Each year, hundreds of Americans create handmade Christmas ornaments and send them to the Architect of the Capitol agency to be included on the Capitol Christmas tree. The ornament guidelines for previous years stipulated that “decorations cannot include religious symbols,” Christian Defense Coalition reported.
This excluded ornaments depicting traditional Christmas symbols, including the Nativity, the infant Jesus or the Holy Family.
According to a press release, the Coalition emailed the Architect of the Capitol in 2021, arguing that the religious ornament ban violated the First Amendment right to freedom of religion.
“The ‘People’s House,’ as the US Capitol Building is so rightly called, must be a place where all Americans should be afforded the right to come and peacefully celebrate and express their First Amendment Rights,” the Coalition wrote:
Since the definition of Christmas is, “the annual festival celebrating Christ’s birth,” it would be deeply concerning if ornaments celebrating His birth were prohibited and censored from being on the U.S. Capitol Christmas Tree by the order of a government agency.

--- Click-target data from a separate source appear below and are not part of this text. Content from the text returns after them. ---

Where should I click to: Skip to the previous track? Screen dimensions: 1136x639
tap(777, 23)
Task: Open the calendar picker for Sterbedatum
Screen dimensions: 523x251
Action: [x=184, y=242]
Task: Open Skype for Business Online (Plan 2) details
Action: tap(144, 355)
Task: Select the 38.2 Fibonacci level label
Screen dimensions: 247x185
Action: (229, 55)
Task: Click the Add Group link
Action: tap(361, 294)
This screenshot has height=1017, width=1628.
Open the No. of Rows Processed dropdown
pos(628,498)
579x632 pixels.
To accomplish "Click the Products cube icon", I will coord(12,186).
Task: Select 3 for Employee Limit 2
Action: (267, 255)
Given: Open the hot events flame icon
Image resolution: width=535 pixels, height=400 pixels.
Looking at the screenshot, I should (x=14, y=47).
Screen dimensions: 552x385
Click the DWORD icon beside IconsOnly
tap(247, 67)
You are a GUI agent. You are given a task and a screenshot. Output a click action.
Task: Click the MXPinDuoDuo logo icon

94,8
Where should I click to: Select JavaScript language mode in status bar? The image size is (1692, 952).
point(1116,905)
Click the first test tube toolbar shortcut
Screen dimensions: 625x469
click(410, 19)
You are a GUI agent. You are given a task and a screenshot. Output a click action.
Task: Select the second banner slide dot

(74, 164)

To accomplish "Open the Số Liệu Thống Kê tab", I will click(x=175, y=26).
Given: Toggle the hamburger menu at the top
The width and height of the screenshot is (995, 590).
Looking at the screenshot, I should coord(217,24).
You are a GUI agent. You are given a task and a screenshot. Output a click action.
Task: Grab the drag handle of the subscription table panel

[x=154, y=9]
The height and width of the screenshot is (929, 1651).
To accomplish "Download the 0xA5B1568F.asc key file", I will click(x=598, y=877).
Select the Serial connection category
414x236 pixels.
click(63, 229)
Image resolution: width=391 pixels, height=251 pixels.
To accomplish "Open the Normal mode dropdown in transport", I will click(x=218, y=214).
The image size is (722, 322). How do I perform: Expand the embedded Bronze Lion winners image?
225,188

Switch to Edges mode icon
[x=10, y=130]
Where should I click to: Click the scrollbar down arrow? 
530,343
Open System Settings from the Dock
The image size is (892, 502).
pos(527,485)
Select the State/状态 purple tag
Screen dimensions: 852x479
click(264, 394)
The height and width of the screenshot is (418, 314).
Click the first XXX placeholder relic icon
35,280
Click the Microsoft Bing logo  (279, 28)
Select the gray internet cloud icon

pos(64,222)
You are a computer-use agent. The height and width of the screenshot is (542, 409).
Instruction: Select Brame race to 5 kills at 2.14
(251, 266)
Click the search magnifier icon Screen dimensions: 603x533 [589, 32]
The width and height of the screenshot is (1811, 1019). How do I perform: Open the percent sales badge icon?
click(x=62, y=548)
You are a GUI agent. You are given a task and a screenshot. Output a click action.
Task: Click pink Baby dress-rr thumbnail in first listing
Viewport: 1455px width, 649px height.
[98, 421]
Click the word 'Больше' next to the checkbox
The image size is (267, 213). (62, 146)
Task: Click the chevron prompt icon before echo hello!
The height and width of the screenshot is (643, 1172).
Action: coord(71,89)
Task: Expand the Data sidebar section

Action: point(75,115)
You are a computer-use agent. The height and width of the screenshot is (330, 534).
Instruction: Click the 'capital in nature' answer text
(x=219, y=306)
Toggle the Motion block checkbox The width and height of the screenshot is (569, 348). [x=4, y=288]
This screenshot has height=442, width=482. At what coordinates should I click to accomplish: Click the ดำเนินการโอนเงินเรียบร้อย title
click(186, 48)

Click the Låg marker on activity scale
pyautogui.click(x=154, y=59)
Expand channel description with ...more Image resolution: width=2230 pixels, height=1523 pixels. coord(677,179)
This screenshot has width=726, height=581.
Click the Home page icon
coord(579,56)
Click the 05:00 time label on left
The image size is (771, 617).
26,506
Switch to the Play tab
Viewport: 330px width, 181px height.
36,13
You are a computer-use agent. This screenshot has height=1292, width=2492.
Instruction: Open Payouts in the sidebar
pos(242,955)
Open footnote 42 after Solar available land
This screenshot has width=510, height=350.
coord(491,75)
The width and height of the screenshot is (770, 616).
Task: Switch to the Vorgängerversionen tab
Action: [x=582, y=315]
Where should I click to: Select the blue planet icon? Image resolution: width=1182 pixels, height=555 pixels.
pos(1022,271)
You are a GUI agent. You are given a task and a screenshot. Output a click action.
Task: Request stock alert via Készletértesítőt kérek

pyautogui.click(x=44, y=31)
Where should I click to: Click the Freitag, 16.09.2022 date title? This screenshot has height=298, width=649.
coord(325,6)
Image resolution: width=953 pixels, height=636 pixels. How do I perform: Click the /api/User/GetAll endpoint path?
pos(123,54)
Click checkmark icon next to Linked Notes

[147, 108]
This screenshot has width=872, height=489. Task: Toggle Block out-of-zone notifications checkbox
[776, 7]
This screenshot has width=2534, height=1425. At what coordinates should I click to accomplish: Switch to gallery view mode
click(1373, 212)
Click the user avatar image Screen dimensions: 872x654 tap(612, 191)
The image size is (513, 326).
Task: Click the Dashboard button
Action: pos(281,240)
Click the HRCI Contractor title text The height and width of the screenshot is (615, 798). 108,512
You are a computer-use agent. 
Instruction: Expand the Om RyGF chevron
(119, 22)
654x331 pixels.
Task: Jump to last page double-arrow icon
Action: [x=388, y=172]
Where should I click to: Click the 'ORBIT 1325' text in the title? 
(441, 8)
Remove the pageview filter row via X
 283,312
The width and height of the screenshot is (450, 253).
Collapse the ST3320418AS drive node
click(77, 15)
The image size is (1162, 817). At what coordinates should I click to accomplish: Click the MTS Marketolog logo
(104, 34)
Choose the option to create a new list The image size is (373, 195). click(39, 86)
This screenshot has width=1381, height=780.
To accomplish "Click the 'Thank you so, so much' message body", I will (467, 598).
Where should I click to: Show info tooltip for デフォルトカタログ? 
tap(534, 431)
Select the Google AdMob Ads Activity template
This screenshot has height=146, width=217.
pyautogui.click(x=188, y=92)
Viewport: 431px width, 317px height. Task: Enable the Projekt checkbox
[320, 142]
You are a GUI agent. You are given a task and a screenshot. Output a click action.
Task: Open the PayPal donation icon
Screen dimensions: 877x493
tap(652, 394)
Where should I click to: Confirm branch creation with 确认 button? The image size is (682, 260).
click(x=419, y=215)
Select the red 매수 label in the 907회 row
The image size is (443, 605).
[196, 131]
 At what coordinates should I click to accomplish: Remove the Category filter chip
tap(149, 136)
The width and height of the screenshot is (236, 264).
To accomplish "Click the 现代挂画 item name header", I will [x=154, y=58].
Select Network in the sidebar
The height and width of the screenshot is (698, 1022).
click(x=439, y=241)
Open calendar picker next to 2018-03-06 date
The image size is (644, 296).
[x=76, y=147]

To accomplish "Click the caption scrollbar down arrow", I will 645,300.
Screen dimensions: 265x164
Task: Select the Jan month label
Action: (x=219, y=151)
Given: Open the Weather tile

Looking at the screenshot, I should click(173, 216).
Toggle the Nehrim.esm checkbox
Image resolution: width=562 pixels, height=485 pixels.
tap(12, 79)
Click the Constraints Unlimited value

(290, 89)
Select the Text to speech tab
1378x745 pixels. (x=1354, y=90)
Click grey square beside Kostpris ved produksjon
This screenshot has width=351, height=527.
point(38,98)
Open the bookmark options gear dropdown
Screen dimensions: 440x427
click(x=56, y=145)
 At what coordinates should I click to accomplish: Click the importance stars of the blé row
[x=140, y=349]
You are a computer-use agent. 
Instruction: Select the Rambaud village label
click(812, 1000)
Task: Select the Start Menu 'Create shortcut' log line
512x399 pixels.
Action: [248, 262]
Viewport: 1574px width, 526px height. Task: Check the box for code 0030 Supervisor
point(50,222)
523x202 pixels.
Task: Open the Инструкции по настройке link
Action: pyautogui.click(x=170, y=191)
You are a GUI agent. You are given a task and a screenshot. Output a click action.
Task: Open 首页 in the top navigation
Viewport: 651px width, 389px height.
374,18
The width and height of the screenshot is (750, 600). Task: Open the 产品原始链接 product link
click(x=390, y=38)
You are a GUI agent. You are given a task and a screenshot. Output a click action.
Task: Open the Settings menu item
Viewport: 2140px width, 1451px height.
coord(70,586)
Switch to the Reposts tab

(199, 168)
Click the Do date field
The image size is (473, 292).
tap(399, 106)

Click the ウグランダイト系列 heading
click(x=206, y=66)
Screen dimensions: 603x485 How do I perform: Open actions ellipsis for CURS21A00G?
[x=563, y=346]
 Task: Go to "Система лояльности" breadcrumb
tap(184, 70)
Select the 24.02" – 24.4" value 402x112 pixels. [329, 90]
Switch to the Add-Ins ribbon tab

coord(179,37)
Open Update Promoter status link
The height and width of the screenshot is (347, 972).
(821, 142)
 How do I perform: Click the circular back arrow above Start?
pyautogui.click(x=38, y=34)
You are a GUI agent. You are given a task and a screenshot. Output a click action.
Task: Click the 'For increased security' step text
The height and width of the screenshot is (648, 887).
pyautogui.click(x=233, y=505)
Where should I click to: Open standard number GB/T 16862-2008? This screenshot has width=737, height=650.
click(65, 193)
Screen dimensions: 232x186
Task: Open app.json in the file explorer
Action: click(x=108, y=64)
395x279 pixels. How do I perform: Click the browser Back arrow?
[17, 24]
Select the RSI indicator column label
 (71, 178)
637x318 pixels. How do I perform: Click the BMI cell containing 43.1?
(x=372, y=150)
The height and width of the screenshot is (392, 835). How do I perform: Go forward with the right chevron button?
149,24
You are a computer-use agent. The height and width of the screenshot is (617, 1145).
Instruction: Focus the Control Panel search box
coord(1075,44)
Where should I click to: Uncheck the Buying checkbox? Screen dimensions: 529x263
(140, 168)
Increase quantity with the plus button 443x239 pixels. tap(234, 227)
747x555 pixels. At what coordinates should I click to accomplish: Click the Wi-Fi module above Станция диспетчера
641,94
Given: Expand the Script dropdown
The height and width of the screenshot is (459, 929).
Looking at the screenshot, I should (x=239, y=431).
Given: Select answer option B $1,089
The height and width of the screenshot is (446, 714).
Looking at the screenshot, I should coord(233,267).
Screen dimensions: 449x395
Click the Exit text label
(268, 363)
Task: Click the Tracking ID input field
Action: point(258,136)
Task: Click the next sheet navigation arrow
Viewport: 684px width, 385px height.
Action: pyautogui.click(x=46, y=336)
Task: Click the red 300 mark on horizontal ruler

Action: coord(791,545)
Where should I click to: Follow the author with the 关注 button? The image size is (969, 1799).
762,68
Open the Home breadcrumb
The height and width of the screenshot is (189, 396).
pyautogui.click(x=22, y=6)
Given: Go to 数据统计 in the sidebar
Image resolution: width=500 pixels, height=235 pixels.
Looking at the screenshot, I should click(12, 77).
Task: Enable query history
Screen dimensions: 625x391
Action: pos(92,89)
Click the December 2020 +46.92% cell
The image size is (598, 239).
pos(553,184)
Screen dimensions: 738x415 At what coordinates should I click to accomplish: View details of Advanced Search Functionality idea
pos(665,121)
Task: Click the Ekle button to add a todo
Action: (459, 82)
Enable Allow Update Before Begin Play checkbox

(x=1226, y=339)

This year, the Architect of the Capitol agency removed the ban on religious ornaments for the Capitol Christmas tree, stating only that ornaments may not be “divisive or offensive.”
The Rev. Patrick Mahoney, director of the Coalition, said in a press release that he is “thankful the government has removed this troubling ban on religious symbols being displayed on the 2023 U. S. Capitol Christmas Tree.”
“The First Amendment promises freedom OF religion, not freedom FROM religion,” he said. “As we celebrate the powerful message and hope of Christmas this year at the U.S. Capitol, let us also celebrate the powerful message of religious freedom and the First Amendment.”